Quiet hours can benefit people with anxiety as well as Autistic visitors. If at all possible, it may be beneficial to provide these nights separately. As with quiet hours for Autistic visitors, utilize soft lighting and minimize any loud noises your exhibitions may use.
Trigger warnings are a very easy way to make your visitors feel more comfortable. Triggering subjects may cause panic attacks or relapse in visitors, among other things, and can affect their mood beyond their visit to your museum. Trigger warnings are a way to either prepare visitors for uncomfortable subjects, or allow them to skip over things that may be upsetting to them. It is important to note that trigger warnings aren’t censorship; providing trigger warnings is simply acknowledging that there are subjects that can be upsetting to some, and they should have the option to not view them if they choose.

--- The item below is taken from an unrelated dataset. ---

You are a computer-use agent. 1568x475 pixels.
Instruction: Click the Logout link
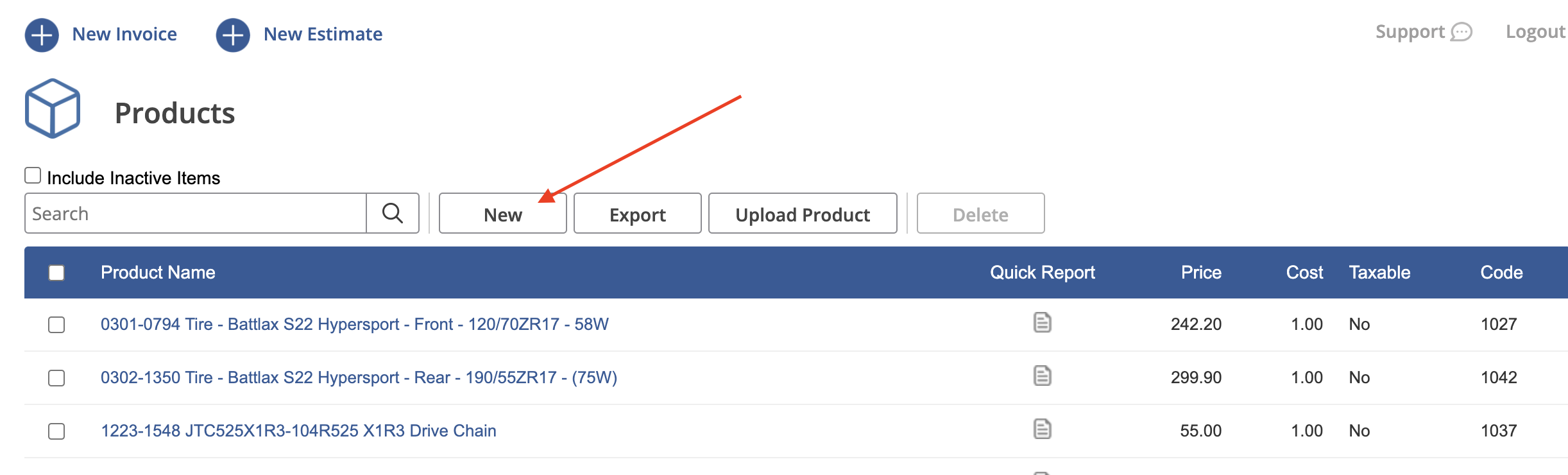[1535, 32]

Common topics that would warrant a trigger warning are as follows: sexual assault, graphic injury, suicide or self-harm, war, and alcoholism/drug use. Take the National Museum of African American History and Culture’s lead on the topic of trigger warnings. The museum surrounds graphic photos of lynching during the Jim Crow era in red, alerting visitors to their upsetting nature. This way, visitors can see from a distance that there are upsetting photos that they either want to prepare themselves for or skip altogether. Either response is perfectly valid. It is the responsibility of museums to educate on all topics, even difficult ones like the ones mentioned above, but not at the cost of the emotional wellbeing of your visitors. Providing trigger warnings online or on maps, or perhaps within your galleries as the N.M.A.A.H.C. does, is a way to ensure that you are taking care of your guests.
A sensory map simply explains what type of sensory experiences a person might have in a given place of your museum. Indicate if you have a video or sound installation in one room, or what type of lighting each room has. Is it lit by natural light? Is it dimly lit? If there is natural light, is it filtered through opaque glass or are they non-opaque? Also indicate what areas of your museum are loud or can get loud – whether that’s because the room echoes, because lots of visitors tend to congregate in a given area, or because a component of the exhibition utilizes sound. It’s also a good idea to indicate which areas are quiet, and tend to get fewer visitors, and indicate it as a good area to take a rest if someone gets overstimulated. Mark areas where one can sit and rest as well, and be sure that your museum has ample seating, no matter how small. You never know what a person’s needs are or how long they’re going to stay, so assume they will stay for a long time and accommodate them accordingly.